---------- Provided records
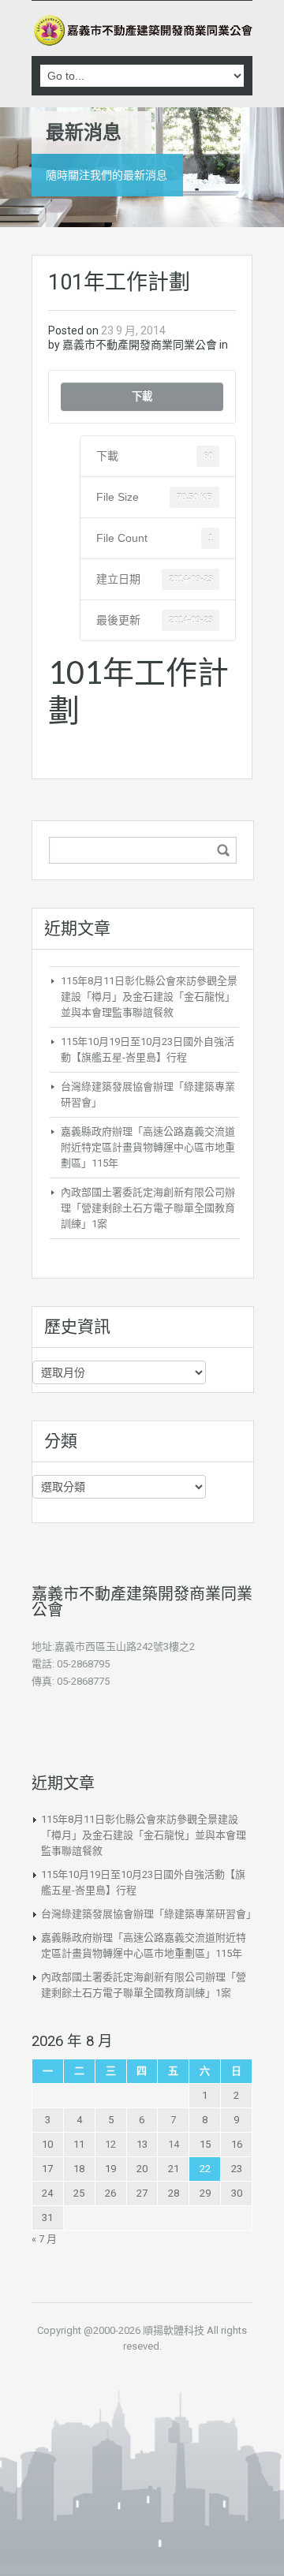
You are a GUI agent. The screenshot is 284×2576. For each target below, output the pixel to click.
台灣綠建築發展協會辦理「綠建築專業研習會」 (148, 1914)
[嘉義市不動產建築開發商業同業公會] (142, 30)
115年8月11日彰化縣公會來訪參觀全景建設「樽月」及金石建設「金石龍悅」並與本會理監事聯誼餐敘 (149, 996)
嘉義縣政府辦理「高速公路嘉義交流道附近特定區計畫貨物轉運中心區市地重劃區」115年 (148, 1147)
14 (173, 2144)
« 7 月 (44, 2239)
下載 (142, 396)
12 (110, 2144)
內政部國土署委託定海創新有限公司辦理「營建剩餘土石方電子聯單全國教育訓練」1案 (148, 1208)
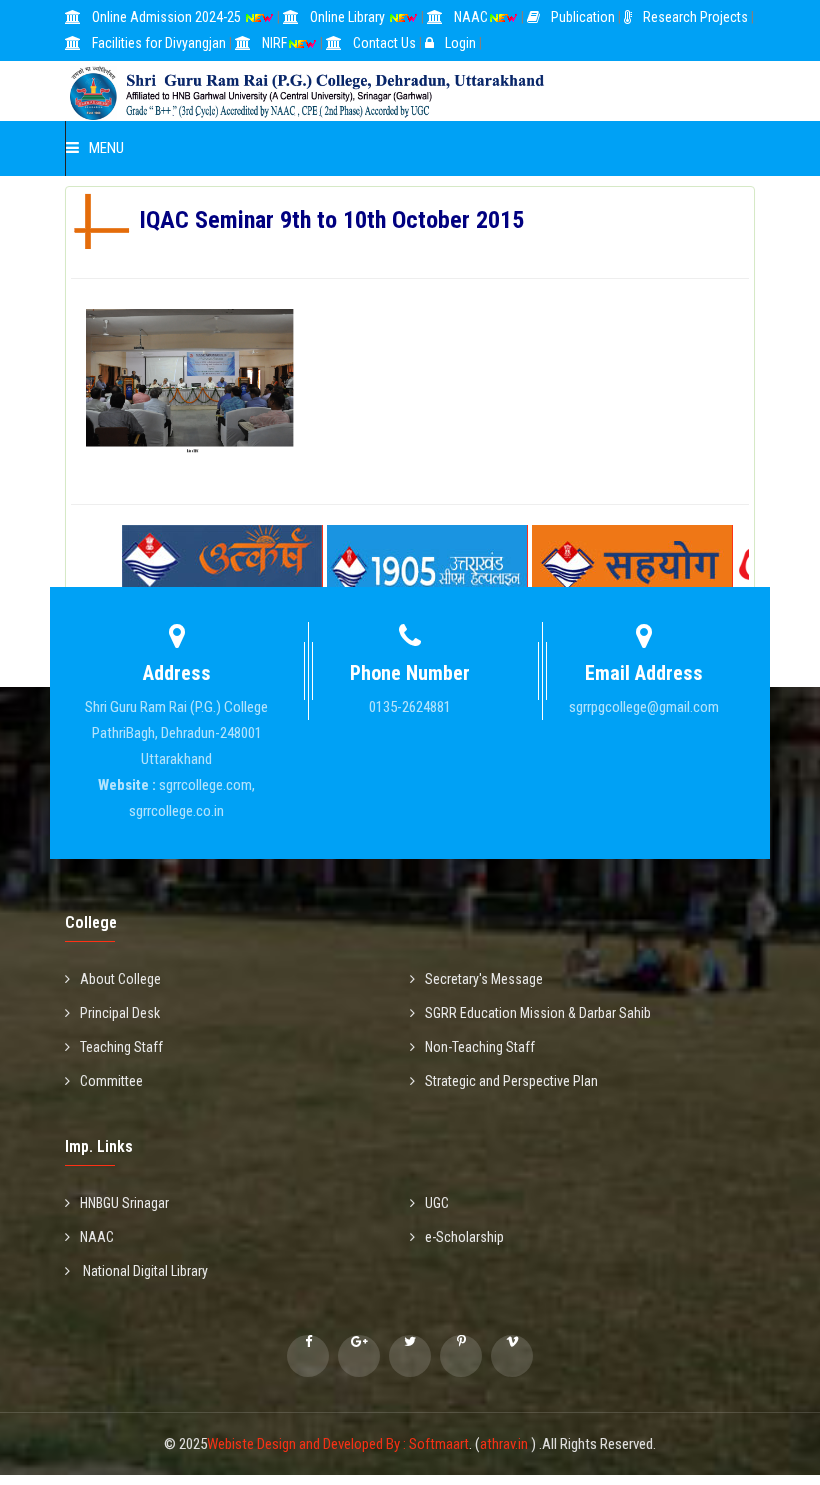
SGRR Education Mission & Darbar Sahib (538, 1013)
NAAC (471, 17)
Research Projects (695, 17)
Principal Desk (120, 1013)
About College (120, 979)
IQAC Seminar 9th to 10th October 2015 (191, 332)
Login (460, 43)
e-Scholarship (464, 1237)
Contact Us (384, 43)
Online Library (349, 17)
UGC (437, 1203)
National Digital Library (144, 1271)
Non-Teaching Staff (480, 1047)
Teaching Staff (121, 1047)
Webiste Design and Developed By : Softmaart (338, 1444)
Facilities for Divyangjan (159, 43)
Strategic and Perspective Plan (511, 1081)
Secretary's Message (484, 979)
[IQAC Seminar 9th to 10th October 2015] (191, 490)
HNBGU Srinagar (124, 1203)
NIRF (274, 43)
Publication (583, 17)
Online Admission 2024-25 (168, 17)
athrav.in (505, 1444)
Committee (111, 1081)
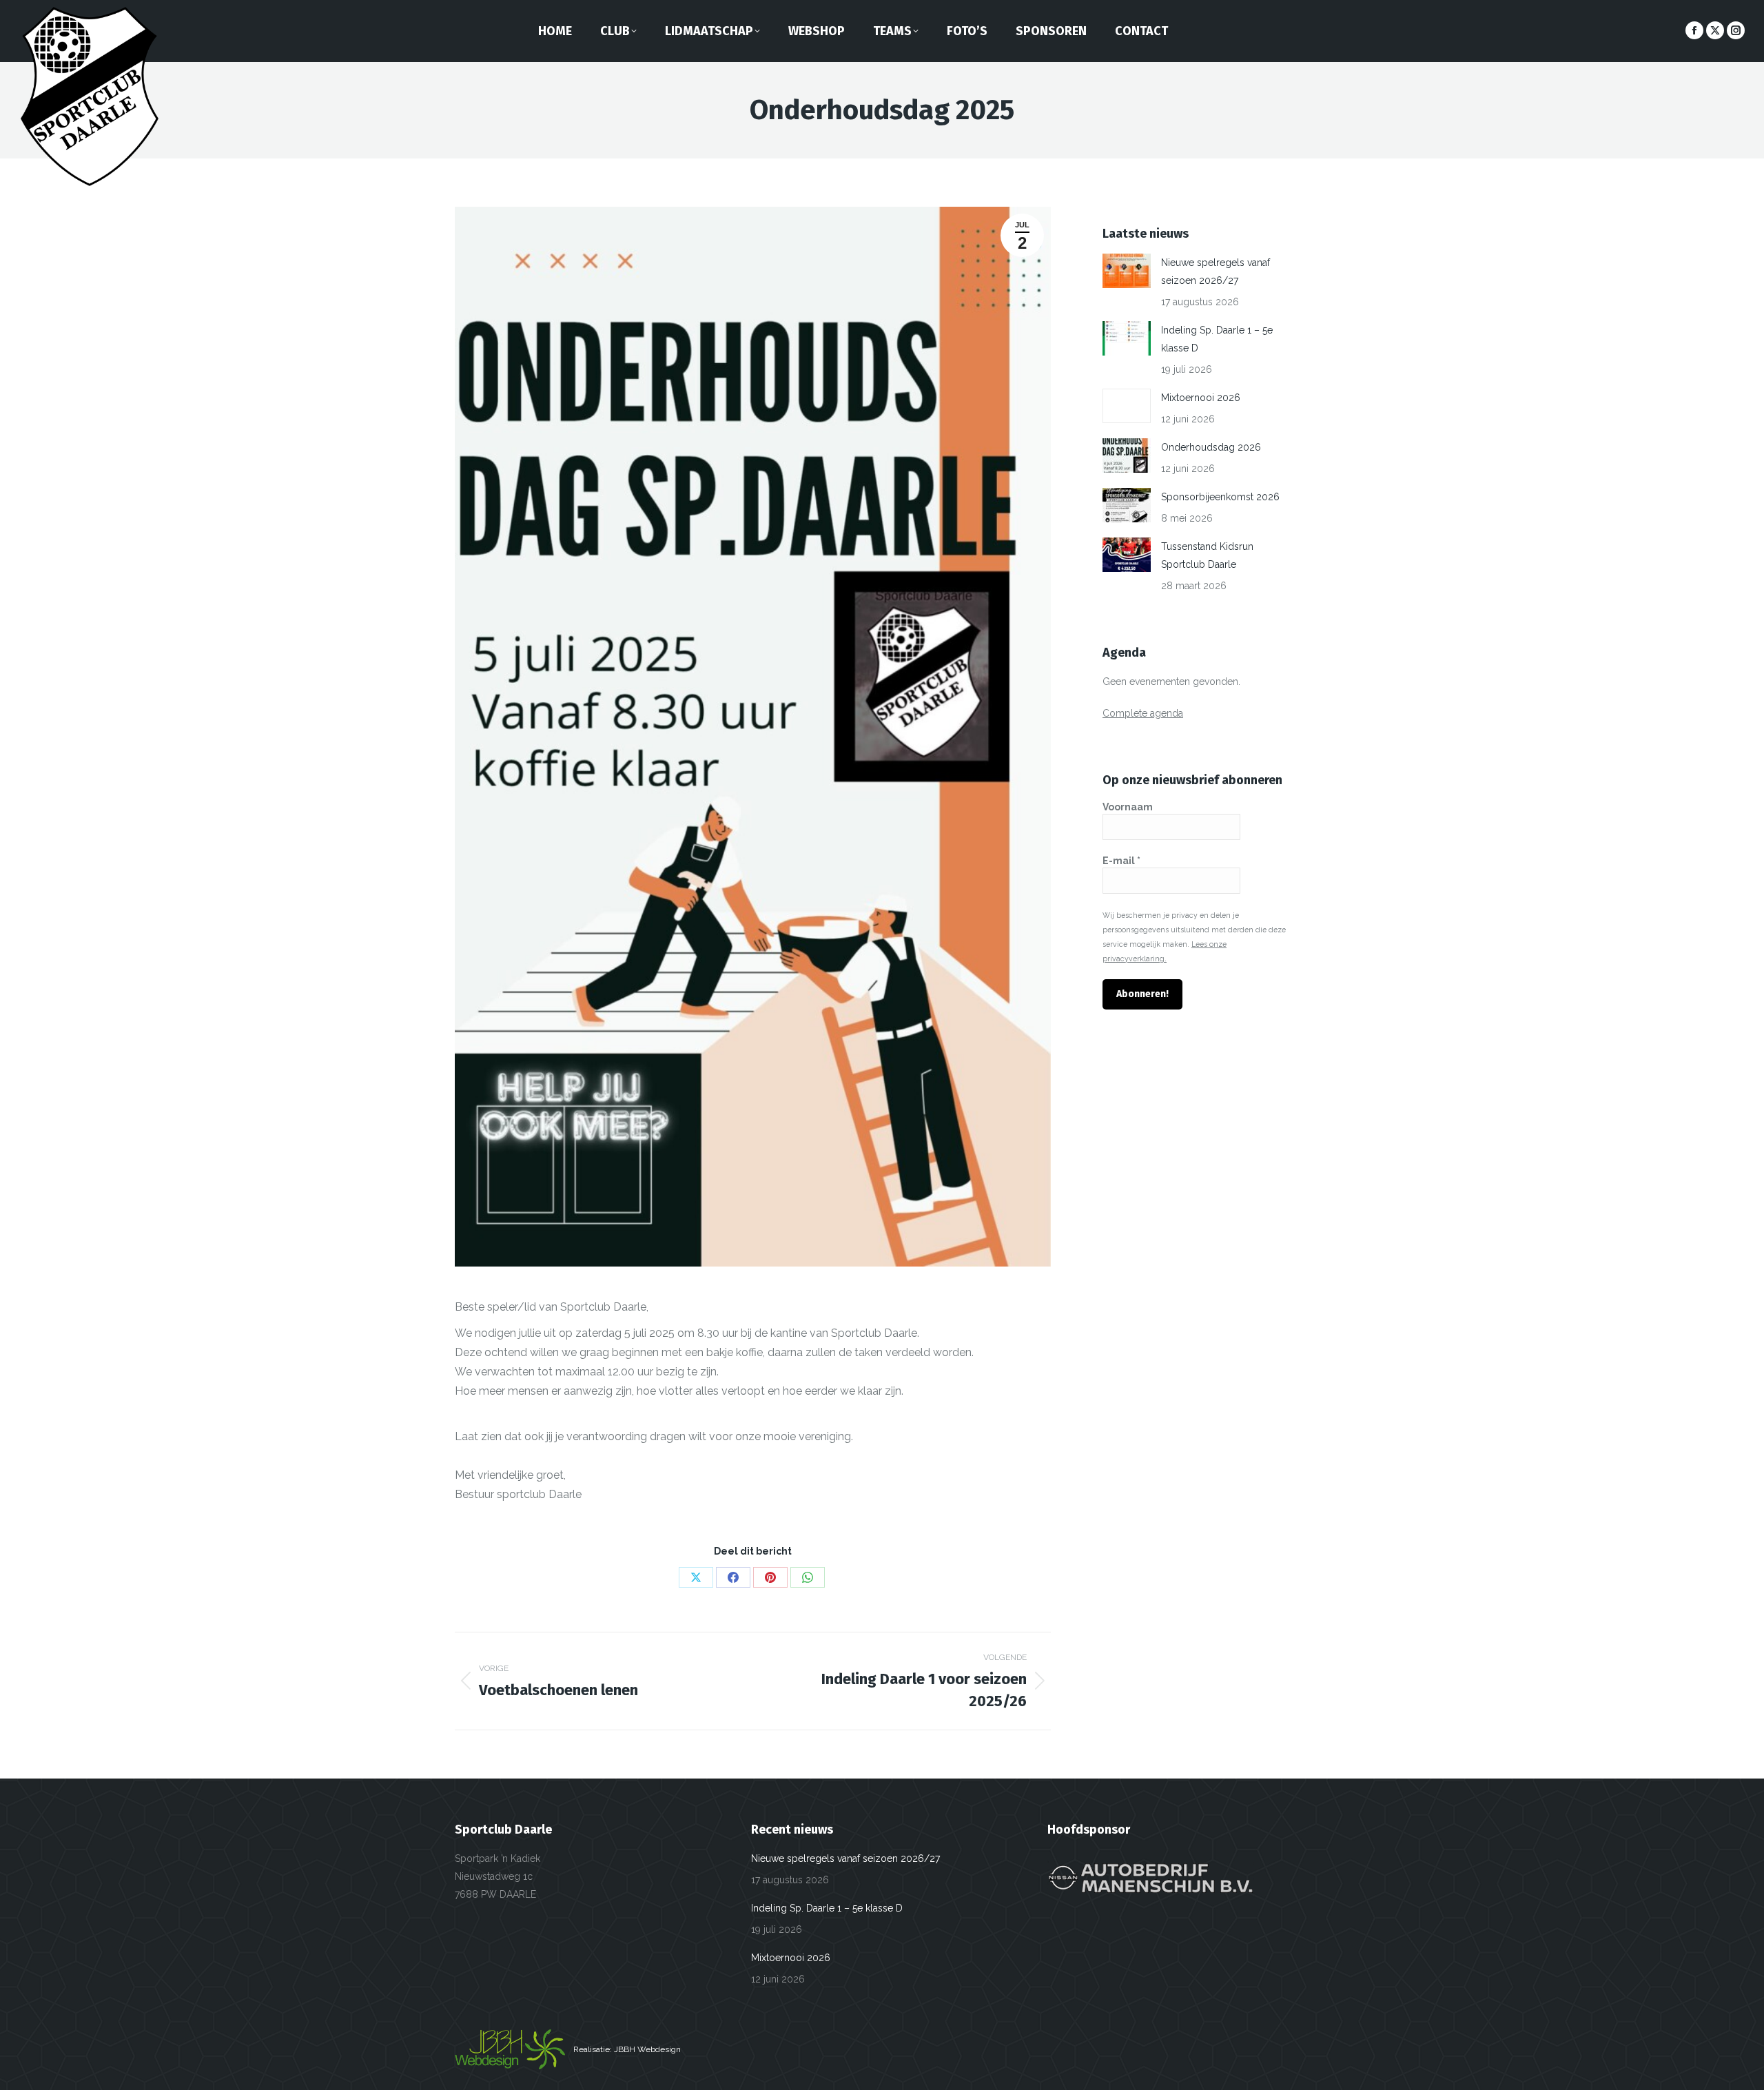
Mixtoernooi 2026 (1200, 397)
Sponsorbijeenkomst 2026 (1220, 496)
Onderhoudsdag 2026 (1211, 447)
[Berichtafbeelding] (1126, 271)
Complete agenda (1142, 713)
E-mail (1121, 860)
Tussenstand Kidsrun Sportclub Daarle (1207, 555)
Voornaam (1127, 806)
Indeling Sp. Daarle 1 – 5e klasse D (1217, 339)
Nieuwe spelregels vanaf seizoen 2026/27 (1215, 271)
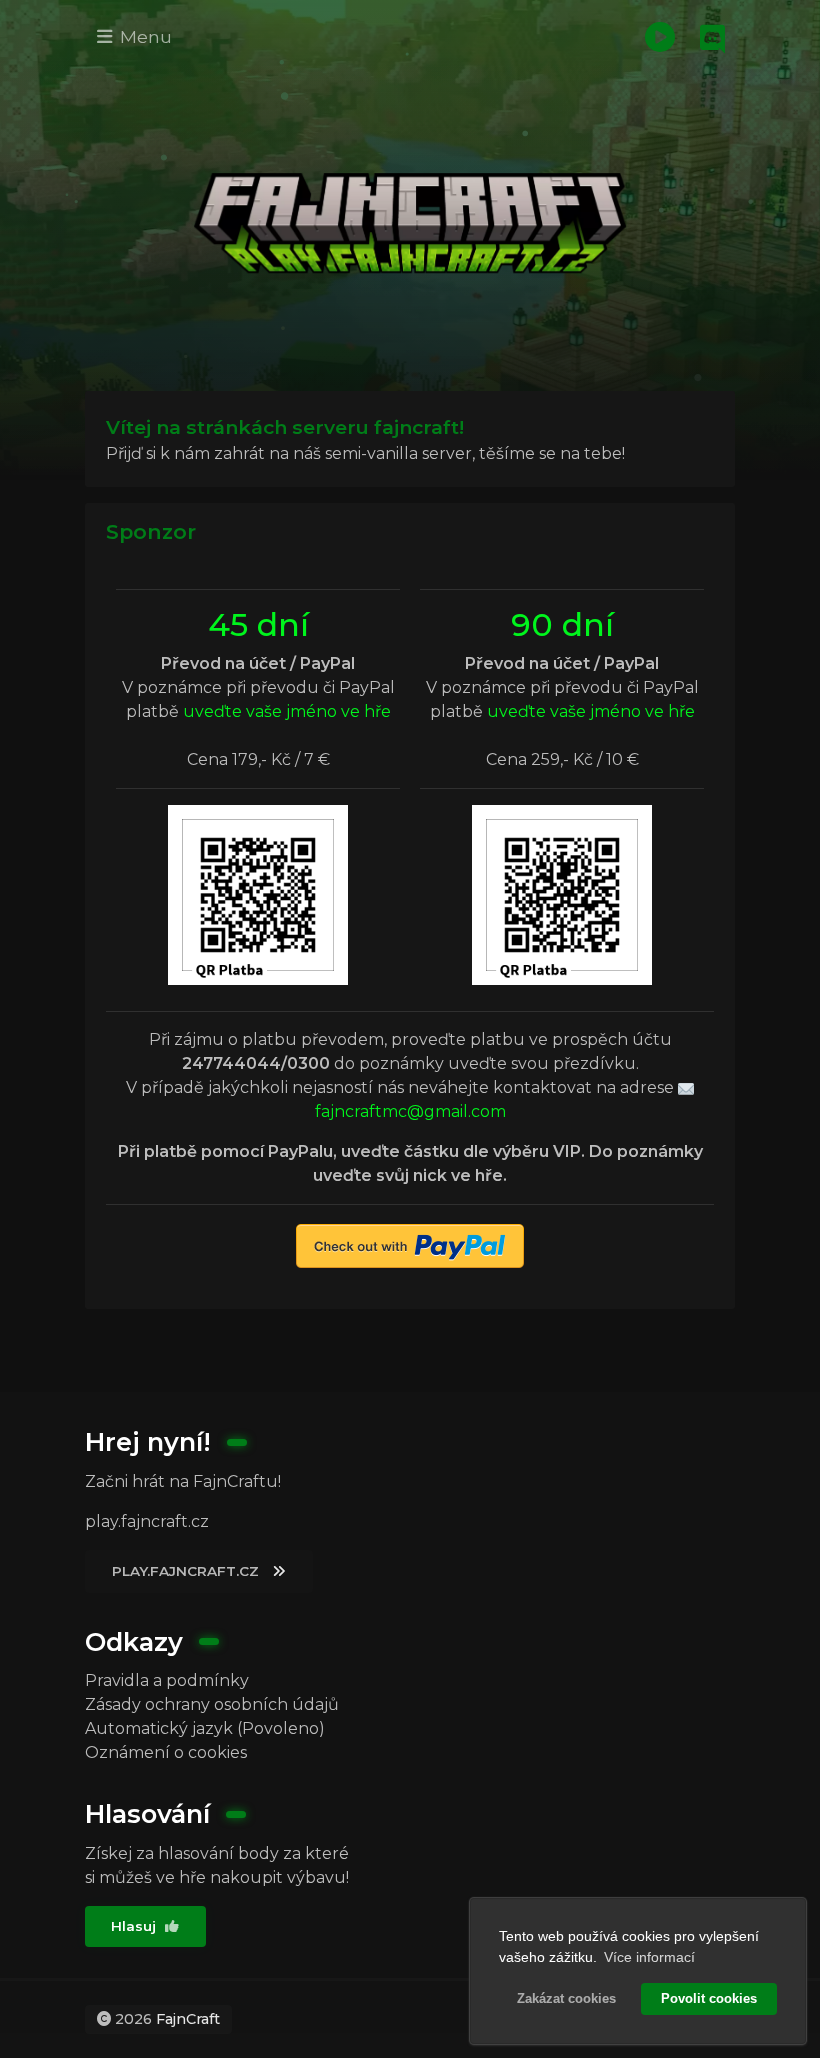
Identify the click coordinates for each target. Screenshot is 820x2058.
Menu (143, 36)
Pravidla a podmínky (167, 1680)
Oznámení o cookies (166, 1752)
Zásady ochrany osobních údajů (212, 1704)
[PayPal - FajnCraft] (410, 1245)
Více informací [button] (649, 1957)
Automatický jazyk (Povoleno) (205, 1728)
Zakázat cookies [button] (566, 1999)
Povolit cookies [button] (709, 1999)
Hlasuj (135, 1926)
--------------------
Your task.
Because pictures are not wanted, give every entry above again exactly without them.

Solution.
You are a GUI agent. The screenshot is 284×2576. For each target below, output the pixel to click.
台灣綠建築發展協會辦理「綠建築專業研習會」 (148, 1914)
[嘉義市不動產建築開發商業同業公會] (142, 30)
115年8月11日彰化縣公會來訪參觀全景建設「樽月」及金石建設「金石龍悅」並與本會理監事聯誼餐敘 (149, 996)
嘉義縣政府辦理「高速公路嘉義交流道附近特定區計畫貨物轉運中心區市地重劃區」115年 (148, 1147)
14 (173, 2144)
« 7 月 (44, 2239)
下載 (142, 396)
12 (110, 2144)
內政部國土署委託定海創新有限公司辦理「營建剩餘土石方電子聯單全國教育訓練」1案 (148, 1208)
SGRR Education Mission & Darbar Sahib (538, 1013)
NAAC (471, 17)
Research Projects (695, 17)
Principal Desk (120, 1013)
About College (120, 979)
IQAC Seminar 9th to 10th October 2015 (191, 332)
Login (460, 43)
e-Scholarship (464, 1237)
Contact Us (384, 43)
Online Library (349, 17)
UGC (437, 1203)
National Digital Library (144, 1271)
Non-Teaching Staff (480, 1047)
Teaching Staff (121, 1047)
Webiste Design and Developed By : Softmaart (338, 1444)
Facilities for Divyangjan (159, 43)
Strategic and Perspective Plan (511, 1081)
Secretary's Message (484, 979)
[IQAC Seminar 9th to 10th October 2015] (191, 490)
HNBGU Srinagar (124, 1203)
NIRF (274, 43)
Publication (583, 17)
Online Admission 2024-25 (168, 17)
athrav.in (505, 1444)
Committee (111, 1081)
Mixtoernooi 2026 (1200, 397)
Sponsorbijeenkomst 2026 (1220, 496)
Onderhoudsdag 2026 (1211, 447)
[Berichtafbeelding] (1126, 271)
Complete agenda (1142, 713)
E-mail (1121, 860)
Tussenstand Kidsrun Sportclub Daarle (1207, 555)
Voornaam (1127, 806)
Indeling Sp. Daarle 1 – 5e klasse D (1217, 339)
Nieuwe spelregels vanaf seizoen 2026/27 (1215, 271)
Identify the click coordinates for each target. Screenshot is 820x2058.
Menu (143, 36)
Pravidla a podmínky (167, 1680)
Oznámení o cookies (166, 1752)
Zásady ochrany osobních údajů (212, 1704)
[PayPal - FajnCraft] (410, 1245)
Více informací [button] (649, 1957)
Automatický jazyk (Povoleno) (205, 1728)
Zakázat cookies [button] (566, 1999)
Povolit cookies [button] (709, 1999)
Hlasuj (135, 1926)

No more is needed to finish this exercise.